### What the task requires:
Print every one of the entries below word for word, leaving out the pictures.

[Stored data]
────────────────
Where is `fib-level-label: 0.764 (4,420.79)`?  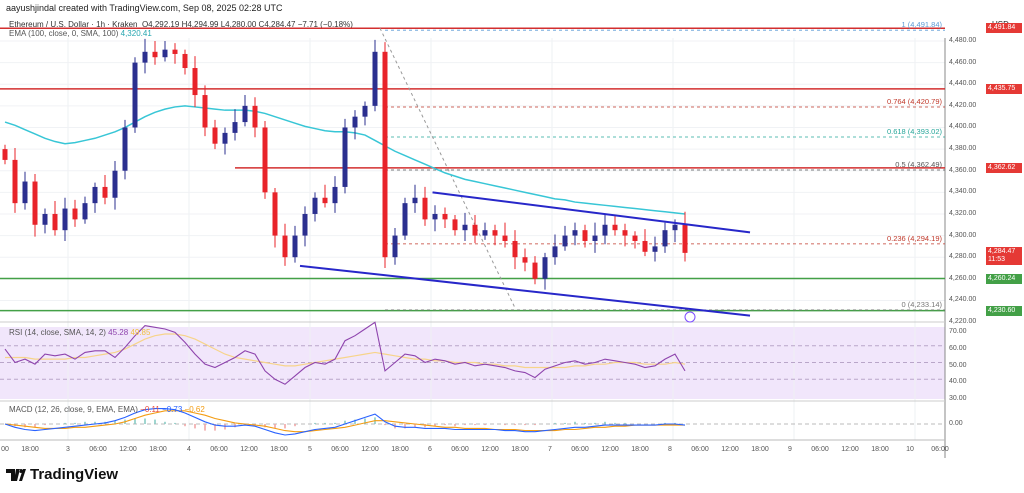
fib-level-label: 0.764 (4,420.79) is located at coordinates (914, 102).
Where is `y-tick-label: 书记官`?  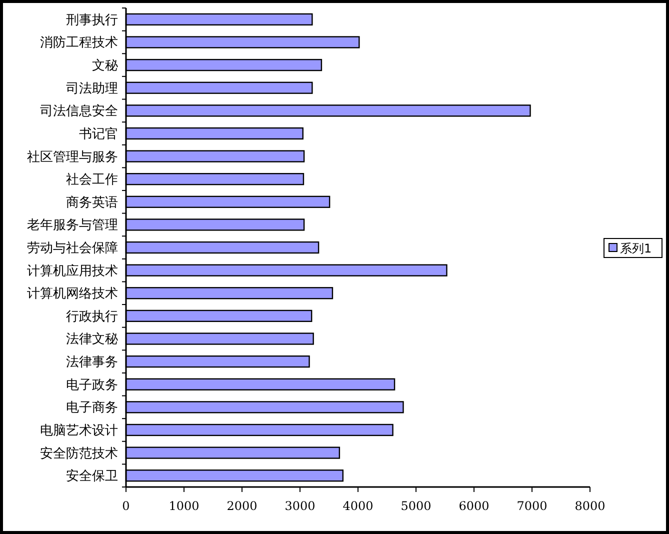
y-tick-label: 书记官 is located at coordinates (98, 134).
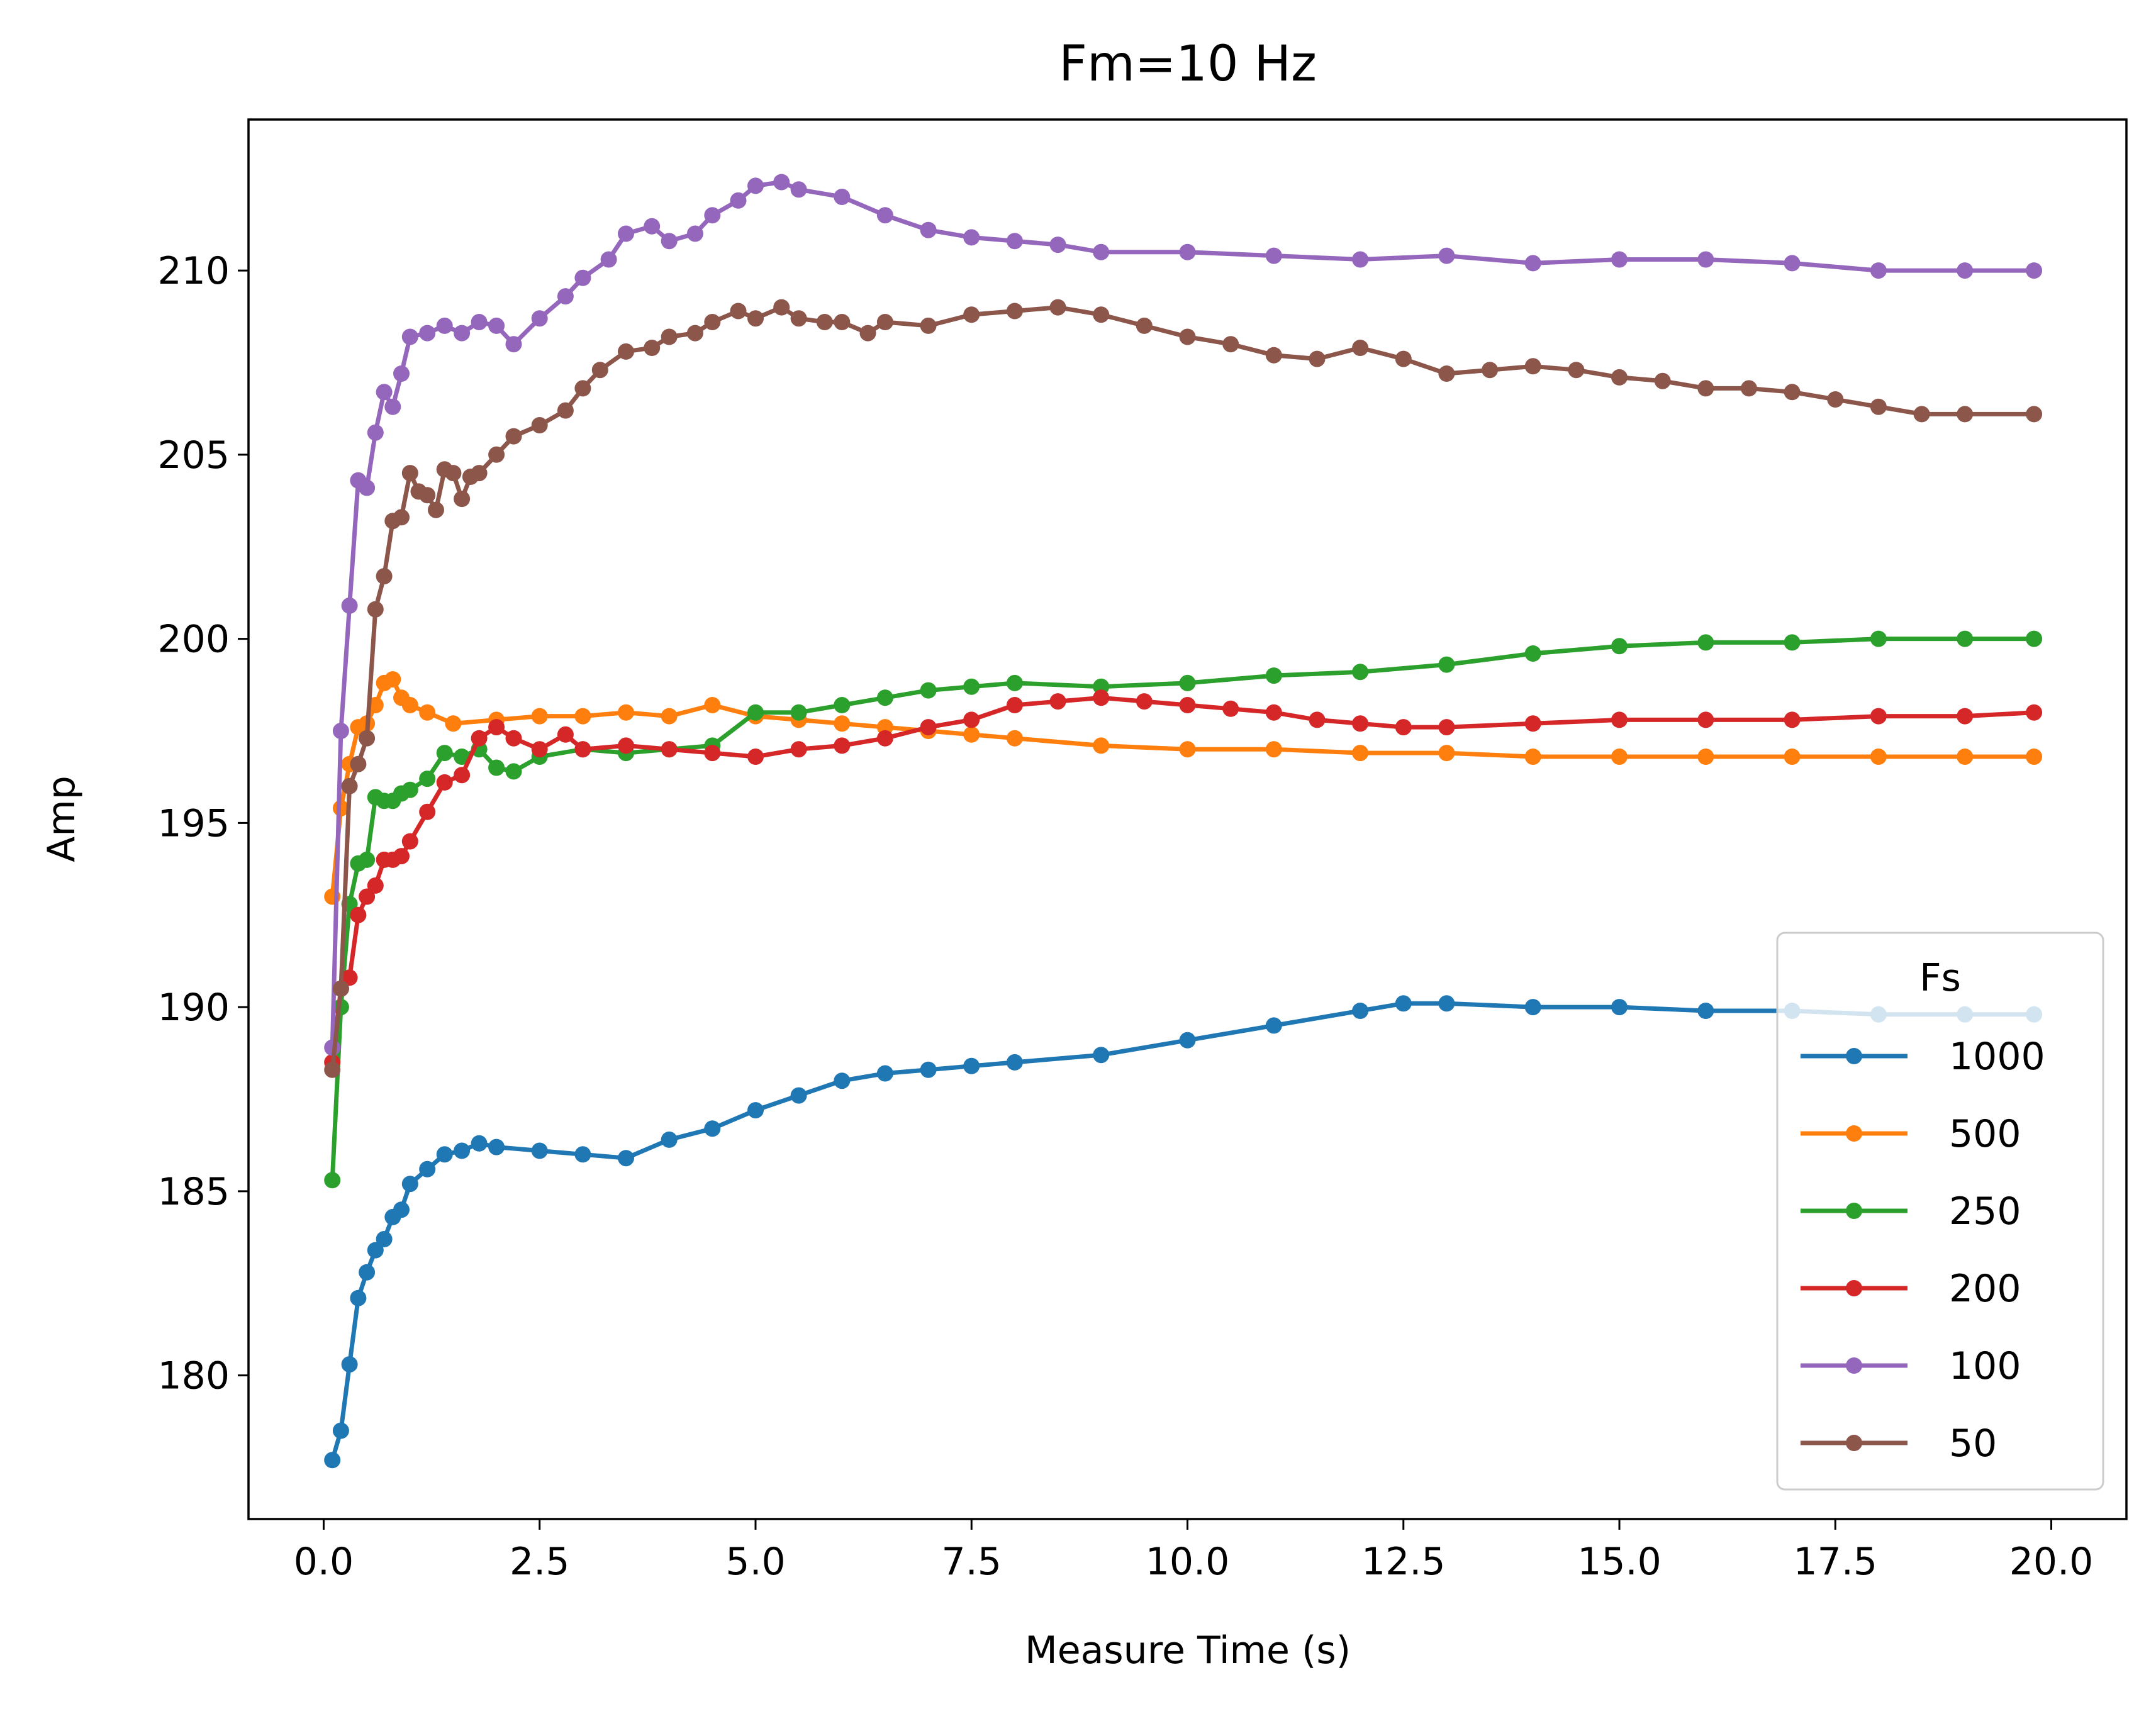 The image size is (2156, 1709). I want to click on legend-entry-100: 100, so click(1911, 1366).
────────────────
### Result below:
Where is `fib-level-label: 0.764 (4,420.79)`?  
fib-level-label: 0.764 (4,420.79) is located at coordinates (914, 102).
Where is `y-tick-label: 书记官`?  
y-tick-label: 书记官 is located at coordinates (98, 134).
 The image size is (2156, 1709). I want to click on legend-entry-100: 100, so click(1911, 1366).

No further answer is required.